Memleket Partisi kurucu İl Başkan Yardımcısı Ahmet Tan Karaosmanoğlu istifasını açıkladı. Karaosmanoğlu yaptığı açıklamada, "Çoğunuzun bildiği üzere kendi hayatımın son 20 yılını tamamen topluma hizmet ve Muğla'nın ve hemşerilerimin sorunlarının çözümü odaklı işler yaparak, sosyal sorumluluk projelerine katkı vererek geçirmeye çalıştım. Pişmanlık duymadığım, duymayacağım halk odaklı tutum ve davranış içinde oldum. Bunun neticesinde Hamle Medya Grubunun geleneksel olarak düzenlediği ve Hamle okurlarının oylarıyla gerçekleştirdiği "Yılın En'leri" seçmelerinde 2012 yılında "Yılın Vatandaşı" unvanını aldım. Sayın Abbas Güçlü'nün Hamle'nin bu etkinliğinden ve benden de köşesinde söz ederken "Muğla'da bir vatandaş Ahmet var" diye yazması sonucu bu unvanla "Vatandaş Ahmet" diye anılır oldum. Bu unvanı gururla taşıdım ve taşıyacağım" ifadelerini kullandı.
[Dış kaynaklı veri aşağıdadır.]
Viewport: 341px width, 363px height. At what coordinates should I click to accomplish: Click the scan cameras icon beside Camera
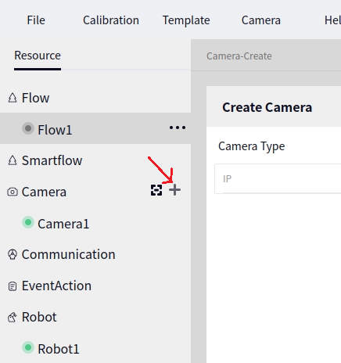pos(156,190)
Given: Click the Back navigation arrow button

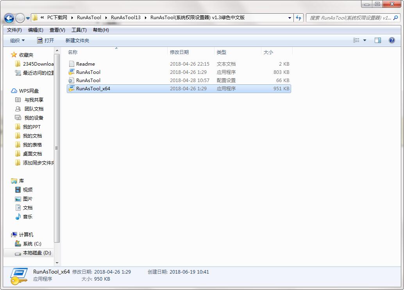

"BENİM İÇİN SİYASETİN ANLAMI ÇOK FARKLIYDI"

Karaosmanoğlu'nun açıklamasının devamı şöyle: "Yıllar boyu ismim birçok siyasi parti ile yan yana getirilmeye çalışıldı. Ancak benim için siyasetin anlamı çok farklıydı. Siyaset ülkenin bekası için yapılmalıydı, siyaset toplum için yapılmalıydı, siyaset ilkeler üzerine yapılmalıydı, siyaset programlar üzerine yapılmalıydı, siyaset demokratik anlayışlar üzerine yapılmalıydı. Kişisel siyasi veya ticari menfaatler için hiç yapılmamalıydı. Siyasete bu temelde ve anlayışta bakan biri olarak ilk defa 2015 yılında Sayın Emine Ülker Tarhan'ın kurduğu Anadolu Partisi'ne üye oldum. Anadolu Partisi'nin kapanmasından sonra yine hiçbir siyasi partiye üye olmadan "Vatandaş Ahmet" olarak Memleket Hareketi gibi oluşumlara destek oldum. 2018 yılında Genel Başkanım Sayın Muharrem İnce'nin yakın takipçisi oldum ve onun önderliğinde yapılacak bir siyasetin bu ülkenin bekası için gerekli olduğunu ve beni "Vatandaş Ahmet" yapan anlayışım ve ideallerimle Memleket Partisi çatısı altında aktif siyasette yer alabileceğimi gördüm. 2020 yılı Mayıs ayında da Memleket Partisi üyesi olarak Muğla İl Teşkilatı Kurucu Yönetiminde Başkan Yardımcısı görevini üstlendim. Bu güne kadar 23 ay sadakatle üzerime düşen her görevi yapmaya çalıştım. 23 ay boyunca arkadaşlarımla birlikte etrafımdaki kişilere Memleket Partisi Tüzüğü'nün öteki partilerin tüzüğünden farklı ve seçimle gelinen her yere üyelerin oylarıyla gelineceği gibi "Kırmızı çizgilerimiz"in olduğunu anlattım. Parti üyelerinin seçme seçilme hakkının sonuna kadar korunduğunu, parti adaylarının Tüzüğün 64. Maddesine uygun olarak belirleneceğini, Cumhurbaşkanı adayının da Tüzüğün 66. Maddesine göre belirleneceği yönünde gururlanarak bildirimlerde bulunduk.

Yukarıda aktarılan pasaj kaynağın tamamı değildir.